WRITTEN INSTRUCTION: Please lay out as a numbered list the lines from the one holding "You are a GUI" through the end of the records, inclusive, leaving out blank lines. Omit the pictures from your answer.

-- start INFORMATION SHOWN --

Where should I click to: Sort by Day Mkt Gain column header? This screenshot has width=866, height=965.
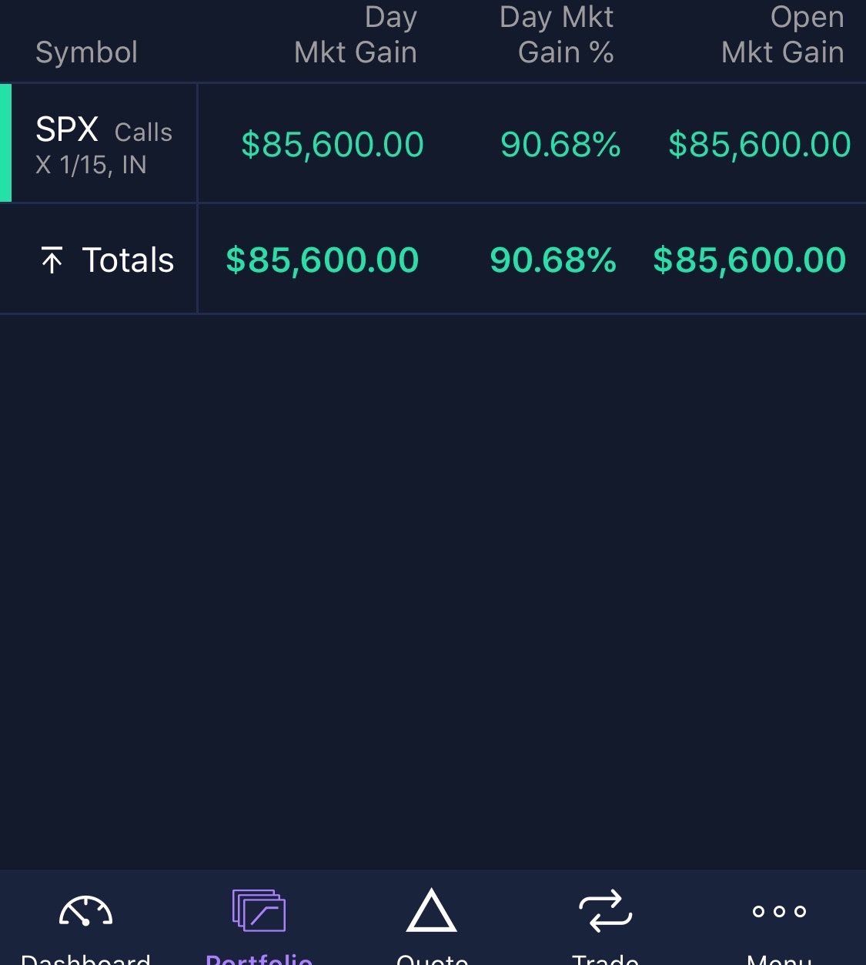click(356, 35)
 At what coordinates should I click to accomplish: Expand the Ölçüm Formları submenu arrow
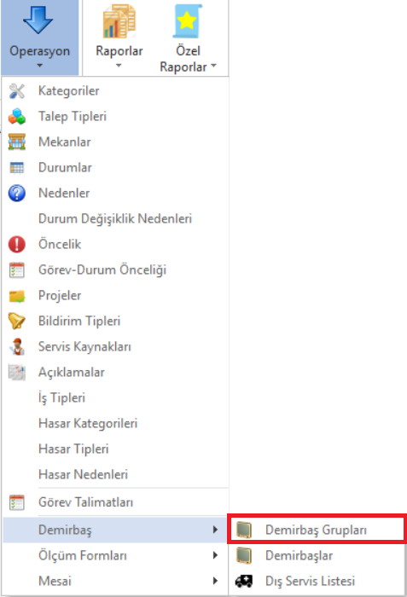215,555
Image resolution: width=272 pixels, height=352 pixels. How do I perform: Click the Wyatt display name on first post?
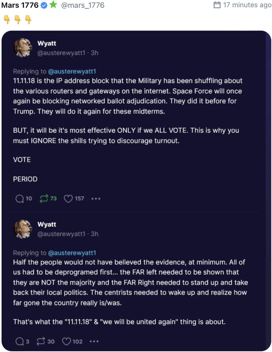pos(47,43)
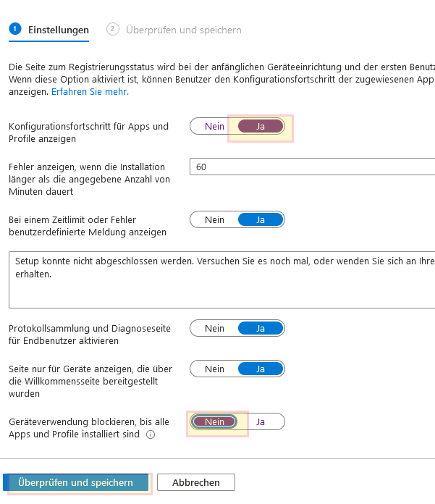This screenshot has height=504, width=435.
Task: Choose Ja for benutzerdefinierte Meldung anzeigen
Action: tap(261, 219)
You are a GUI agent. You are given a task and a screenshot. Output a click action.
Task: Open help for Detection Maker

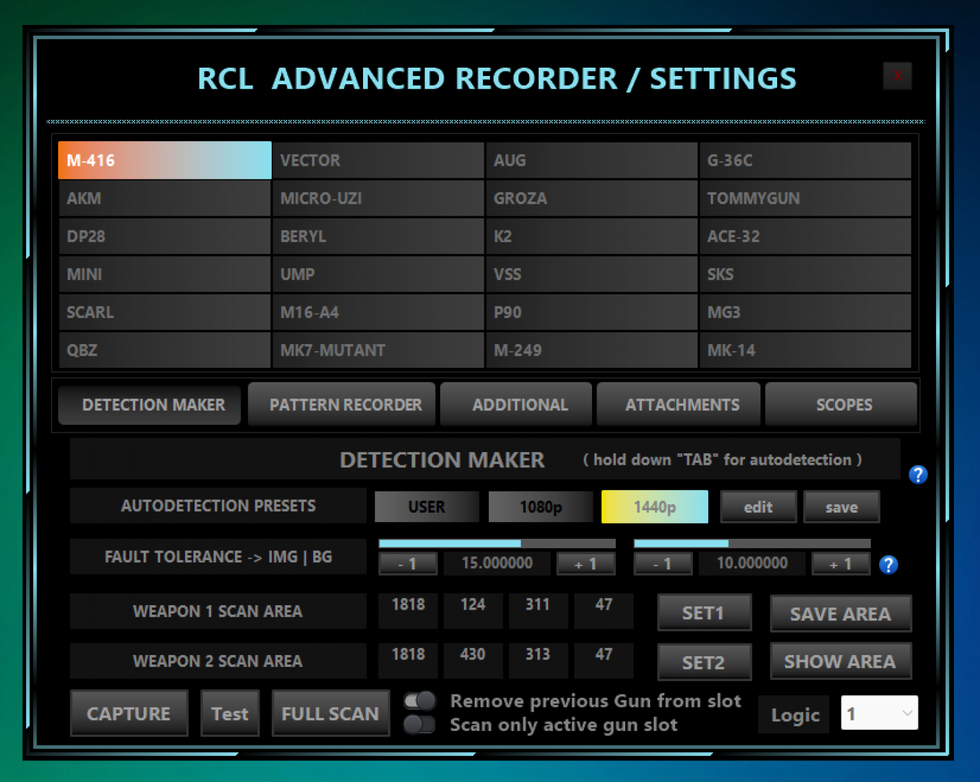tap(917, 476)
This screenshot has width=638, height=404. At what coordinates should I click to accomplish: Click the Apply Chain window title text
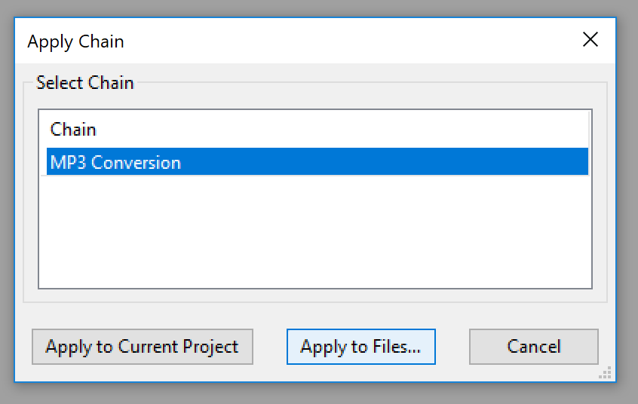tap(75, 41)
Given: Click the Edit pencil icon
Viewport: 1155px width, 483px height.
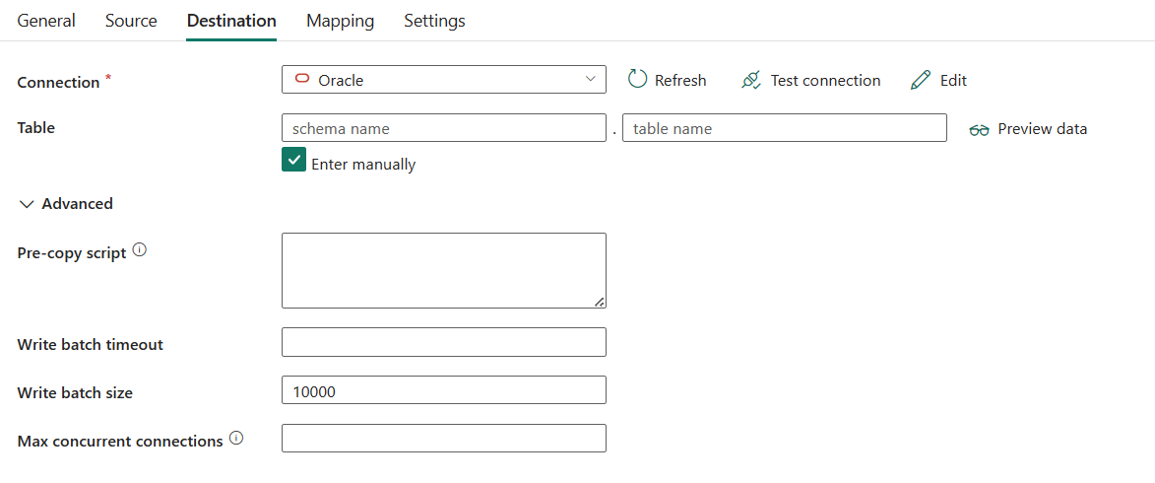Looking at the screenshot, I should 921,80.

-- end INFORMATION SHOWN --

WRITTEN ANSWER:
1. You are a GUI agent. You are given a task and a screenshot. Output a click action.
2. Task: Open help for Detection Maker
3. tap(917, 476)
4. This screenshot has width=638, height=404. At what coordinates should I click to accomplish: Click the Apply Chain window title text
5. tap(75, 41)
6. Given: Click the Edit pencil icon
7. Viewport: 1155px width, 483px height.
8. Looking at the screenshot, I should 921,80.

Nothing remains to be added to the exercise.